(Target pointing data)
::::::

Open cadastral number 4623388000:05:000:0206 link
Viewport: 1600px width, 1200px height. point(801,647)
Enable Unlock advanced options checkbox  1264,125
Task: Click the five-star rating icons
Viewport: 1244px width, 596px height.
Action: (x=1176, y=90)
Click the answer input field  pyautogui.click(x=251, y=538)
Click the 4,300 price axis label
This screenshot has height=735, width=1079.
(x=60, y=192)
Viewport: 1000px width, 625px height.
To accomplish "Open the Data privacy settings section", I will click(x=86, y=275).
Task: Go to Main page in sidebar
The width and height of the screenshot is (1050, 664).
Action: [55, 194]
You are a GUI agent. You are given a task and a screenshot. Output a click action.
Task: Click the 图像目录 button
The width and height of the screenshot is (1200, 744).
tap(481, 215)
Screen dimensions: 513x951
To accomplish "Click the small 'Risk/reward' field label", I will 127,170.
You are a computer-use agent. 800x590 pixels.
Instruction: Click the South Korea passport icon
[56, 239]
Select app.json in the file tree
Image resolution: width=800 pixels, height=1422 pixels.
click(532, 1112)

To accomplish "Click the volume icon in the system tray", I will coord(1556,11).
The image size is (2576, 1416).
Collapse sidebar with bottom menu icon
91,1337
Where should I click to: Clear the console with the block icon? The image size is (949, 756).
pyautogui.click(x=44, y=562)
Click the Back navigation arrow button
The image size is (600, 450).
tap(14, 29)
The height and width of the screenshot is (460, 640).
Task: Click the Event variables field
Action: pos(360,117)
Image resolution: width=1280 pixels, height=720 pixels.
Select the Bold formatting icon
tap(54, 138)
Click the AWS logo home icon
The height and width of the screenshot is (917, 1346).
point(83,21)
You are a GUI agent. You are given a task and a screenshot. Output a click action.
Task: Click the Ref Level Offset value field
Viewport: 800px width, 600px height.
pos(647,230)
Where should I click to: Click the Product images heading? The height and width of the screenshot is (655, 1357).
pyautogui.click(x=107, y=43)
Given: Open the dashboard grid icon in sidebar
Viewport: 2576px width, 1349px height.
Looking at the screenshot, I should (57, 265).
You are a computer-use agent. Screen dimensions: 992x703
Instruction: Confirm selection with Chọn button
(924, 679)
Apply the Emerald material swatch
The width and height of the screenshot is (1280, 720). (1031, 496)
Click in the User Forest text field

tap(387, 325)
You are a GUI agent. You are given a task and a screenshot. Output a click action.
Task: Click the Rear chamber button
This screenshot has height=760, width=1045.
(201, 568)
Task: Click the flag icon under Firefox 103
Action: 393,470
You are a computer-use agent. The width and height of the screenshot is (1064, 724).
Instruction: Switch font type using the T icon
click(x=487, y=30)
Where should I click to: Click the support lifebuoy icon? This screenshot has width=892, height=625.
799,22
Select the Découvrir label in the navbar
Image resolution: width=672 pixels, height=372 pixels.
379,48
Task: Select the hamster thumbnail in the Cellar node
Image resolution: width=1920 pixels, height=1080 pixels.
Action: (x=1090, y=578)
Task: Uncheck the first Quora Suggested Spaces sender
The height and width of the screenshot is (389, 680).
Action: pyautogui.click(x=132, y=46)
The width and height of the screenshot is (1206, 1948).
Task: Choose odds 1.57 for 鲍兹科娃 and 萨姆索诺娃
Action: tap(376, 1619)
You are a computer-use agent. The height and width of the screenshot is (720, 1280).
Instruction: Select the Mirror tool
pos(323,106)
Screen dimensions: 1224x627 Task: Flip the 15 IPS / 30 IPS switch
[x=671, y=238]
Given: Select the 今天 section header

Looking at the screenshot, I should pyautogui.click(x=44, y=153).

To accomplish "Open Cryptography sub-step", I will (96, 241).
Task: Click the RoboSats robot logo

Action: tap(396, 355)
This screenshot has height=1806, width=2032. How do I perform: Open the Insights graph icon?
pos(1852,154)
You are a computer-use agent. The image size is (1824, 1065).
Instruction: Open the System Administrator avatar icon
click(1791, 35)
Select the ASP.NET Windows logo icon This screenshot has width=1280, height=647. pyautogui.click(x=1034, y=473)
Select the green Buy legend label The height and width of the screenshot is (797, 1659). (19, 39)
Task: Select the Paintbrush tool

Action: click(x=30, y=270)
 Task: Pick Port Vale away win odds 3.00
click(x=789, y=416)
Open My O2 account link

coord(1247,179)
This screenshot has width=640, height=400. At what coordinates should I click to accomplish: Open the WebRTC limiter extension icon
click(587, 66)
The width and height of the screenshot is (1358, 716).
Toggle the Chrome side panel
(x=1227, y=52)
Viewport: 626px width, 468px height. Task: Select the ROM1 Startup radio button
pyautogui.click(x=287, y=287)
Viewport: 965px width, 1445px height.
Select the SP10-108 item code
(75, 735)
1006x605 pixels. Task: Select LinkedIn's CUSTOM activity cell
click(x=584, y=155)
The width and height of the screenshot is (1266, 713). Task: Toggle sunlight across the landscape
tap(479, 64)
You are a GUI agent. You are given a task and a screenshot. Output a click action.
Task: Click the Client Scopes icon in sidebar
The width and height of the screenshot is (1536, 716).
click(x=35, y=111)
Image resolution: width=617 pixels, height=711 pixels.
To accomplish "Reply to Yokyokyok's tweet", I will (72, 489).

::::::

Written exercise:
Reproduce verbatim the lines from the one containing "The image size is (2576, 1416)." through the one containing "point(83,21)", both included.

Response:
The image size is (2576, 1416).
Collapse sidebar with bottom menu icon
91,1337
Where should I click to: Clear the console with the block icon? The image size is (949, 756).
pyautogui.click(x=44, y=562)
Click the Back navigation arrow button
The image size is (600, 450).
tap(14, 29)
The height and width of the screenshot is (460, 640).
Task: Click the Event variables field
Action: pos(360,117)
Image resolution: width=1280 pixels, height=720 pixels.
Select the Bold formatting icon
tap(54, 138)
Click the AWS logo home icon
The height and width of the screenshot is (917, 1346).
point(83,21)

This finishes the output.